Женщина с наружностью, какой я прежде никогда не видела, наклоняет голову, чтобы лучше слышать, хотя я говорю в полный голос, а она не глухая.

– Вначале нужны какие-то слова на языке долинго. Я его знаю и могу на нем говорить, – отвечаю я.

– Ты родом из этих мест?

– Да нет. Я жила ближе к Миту.

– А как ты выучила этот язык?

– Уж и не помню.

– Не помнишь, но знаешь достаточно, чтобы открывать огненные двери?

– Никаких дверей я не открывала. Это сделала водяная фея.

– Не важно, кто был ключом или кто открыл дверь; ты ни в коем случае не должна была в нее проходить.

Если не смотреть вверх, то мне видны лишь чужие ноги. Я здесь лежу на полу поверх плоских подушек, в помещении то ли из ивняка, то ли из плетеного кустарника, без окон, а свет сюда проникает без тепла. Теперь о тех, кто в комнате. Здесь какая-то молодая, затем пожилая примерно в таком же одеянии; мужчина с иссиня-черной кожей, но в светлой тоге, как у высоких умов; наконец еще кто-то в морщинах, но не от старости, а будто испещренный шрамами – что примечательно, он белый – не бесцветный, как альбинос, а мучнистой белизны. Со мною разговаривает та, что старше; на остальных она даже не глядит, и ей всё равно, слышат наш разговор или нет.

– А где По… Бунши? И принцесса? – спрашиваю я.

– Наслаждаются благорасположением Превеликой.

– А те, кто реально пострадал, этого блага лишаются?

– Я думаю, твой приют ей не по нраву, – обращается пожилая к мучнистому.

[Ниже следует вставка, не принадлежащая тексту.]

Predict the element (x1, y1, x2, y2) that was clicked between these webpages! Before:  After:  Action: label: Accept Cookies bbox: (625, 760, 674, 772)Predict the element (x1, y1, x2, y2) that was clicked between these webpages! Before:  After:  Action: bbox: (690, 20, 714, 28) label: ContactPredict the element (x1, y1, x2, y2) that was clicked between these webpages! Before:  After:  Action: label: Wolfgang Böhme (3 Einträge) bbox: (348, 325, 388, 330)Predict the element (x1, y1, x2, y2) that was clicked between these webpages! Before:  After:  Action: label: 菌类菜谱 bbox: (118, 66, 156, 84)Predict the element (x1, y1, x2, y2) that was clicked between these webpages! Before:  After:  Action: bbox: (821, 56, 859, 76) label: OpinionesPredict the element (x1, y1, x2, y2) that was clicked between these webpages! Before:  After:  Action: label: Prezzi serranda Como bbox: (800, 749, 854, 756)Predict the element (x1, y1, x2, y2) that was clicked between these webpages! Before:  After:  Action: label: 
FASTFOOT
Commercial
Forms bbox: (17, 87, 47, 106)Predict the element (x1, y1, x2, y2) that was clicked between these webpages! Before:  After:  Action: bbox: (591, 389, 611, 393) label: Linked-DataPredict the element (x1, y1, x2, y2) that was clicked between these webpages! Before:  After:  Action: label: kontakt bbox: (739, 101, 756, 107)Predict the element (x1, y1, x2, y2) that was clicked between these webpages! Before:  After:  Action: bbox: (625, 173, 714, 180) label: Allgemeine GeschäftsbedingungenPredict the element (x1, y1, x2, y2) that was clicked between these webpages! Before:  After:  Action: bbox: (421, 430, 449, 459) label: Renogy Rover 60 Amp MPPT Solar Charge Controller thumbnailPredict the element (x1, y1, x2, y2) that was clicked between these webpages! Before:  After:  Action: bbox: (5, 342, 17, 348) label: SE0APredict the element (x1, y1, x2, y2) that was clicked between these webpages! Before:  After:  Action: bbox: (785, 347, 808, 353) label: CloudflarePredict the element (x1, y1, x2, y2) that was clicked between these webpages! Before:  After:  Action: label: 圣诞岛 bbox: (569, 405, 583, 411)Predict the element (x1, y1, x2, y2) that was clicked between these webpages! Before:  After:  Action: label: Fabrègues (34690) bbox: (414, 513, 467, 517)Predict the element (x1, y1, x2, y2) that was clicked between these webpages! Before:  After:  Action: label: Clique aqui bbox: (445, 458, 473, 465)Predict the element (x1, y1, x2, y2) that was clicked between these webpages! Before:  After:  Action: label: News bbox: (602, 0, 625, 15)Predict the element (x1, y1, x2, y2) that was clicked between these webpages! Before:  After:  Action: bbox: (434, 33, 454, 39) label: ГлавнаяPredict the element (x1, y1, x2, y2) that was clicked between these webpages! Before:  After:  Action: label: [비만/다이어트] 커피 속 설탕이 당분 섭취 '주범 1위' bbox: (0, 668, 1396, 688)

Признаться, это правда: от одного его вида мне становится тошно, а голова гудит, как чугунный горшок. О Белых учениках доводится слышать даже в буше. Эти мужчины – все мужского пола – практикуют запретную магию, приносят отвратительные жертвы, смешивают свои познания со всякими мерзостями и варят крепчайшие зелья на сере так подолгу, что выжигают из своей кожи все бурое. Отбеливание для них – своего рода инициация, приобщение к числу себе подобных. Но даже после этого проходит еще три десятка лет, прежде чем такой может назваться ученым. Их путь – путь боли, потому что боль для них – рост, а по жизни нужно только расти. Он откидывает капюшон, и по плечам рассыпаются седые локоны. Кроме плаща единственно, что есть не белого на этом человеке – это глаз, весь как есть смоляной, причем не только зрачок. Слева глаз, а справа повязка. Невольно хочется спросить, как после всех своих лет углубленных штудий он так и не совладал с тем, что по силам любой ведьме, даже молодой: вернуть утраченный глаз.